◆ **What to do**
In the entries below, find each line with the word "icon" and return it.

◆ **Supplied material**
━━━━━━
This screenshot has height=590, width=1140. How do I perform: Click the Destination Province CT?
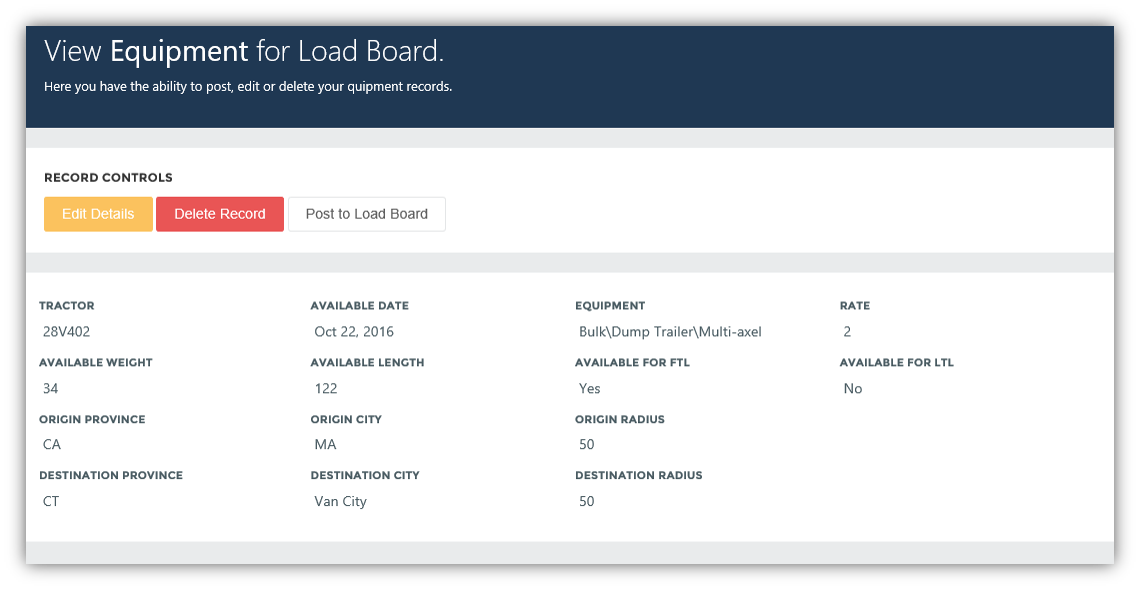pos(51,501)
━━━━━━
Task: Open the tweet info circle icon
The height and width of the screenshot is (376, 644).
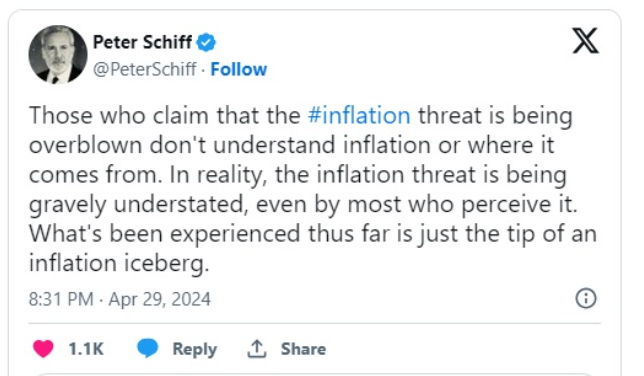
━━━━━━
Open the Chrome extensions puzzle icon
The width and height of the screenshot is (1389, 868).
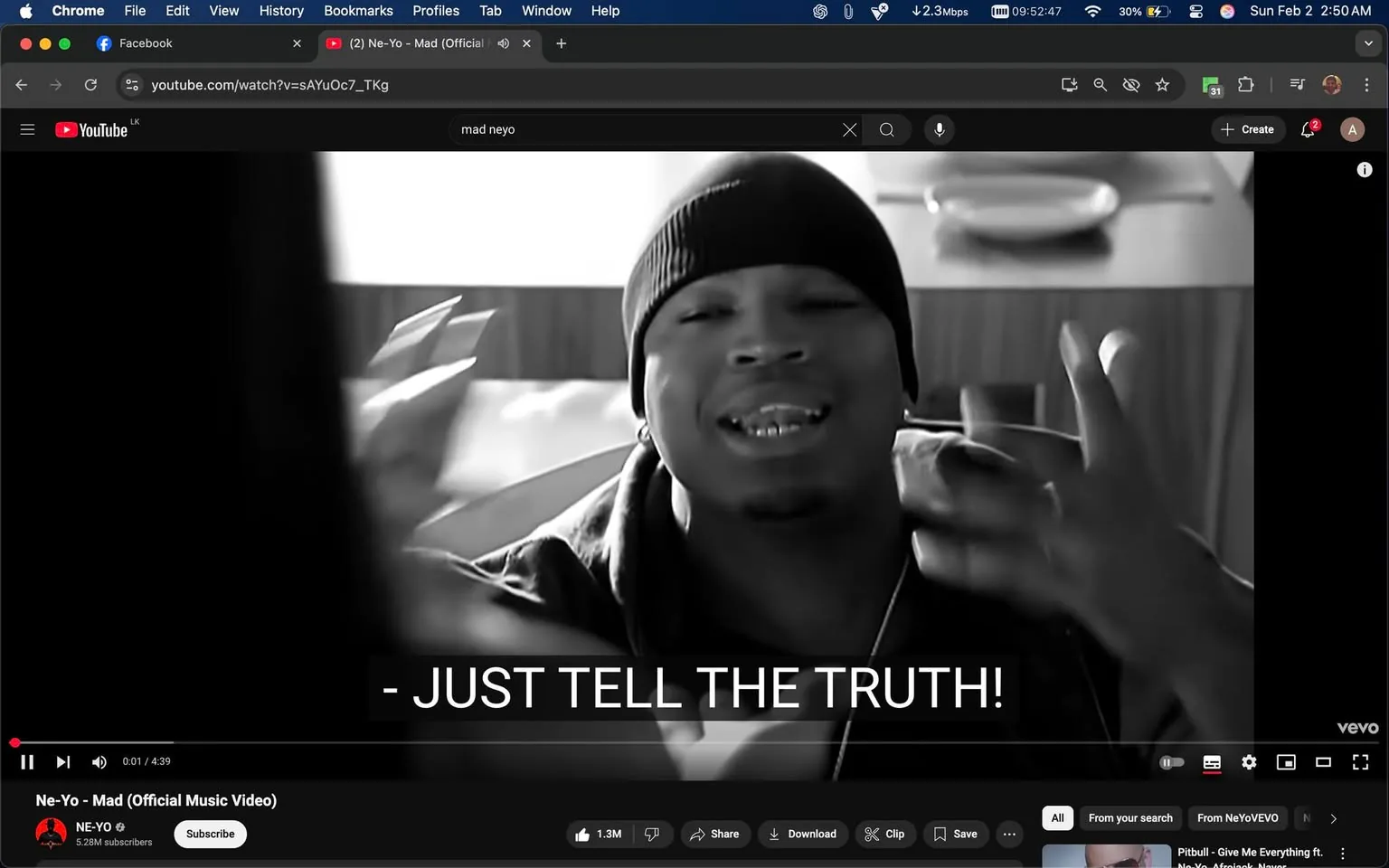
━━━━━━
◆ **Answer section**
Task: Open the tweet info circle icon
Open the Chrome extensions puzzle icon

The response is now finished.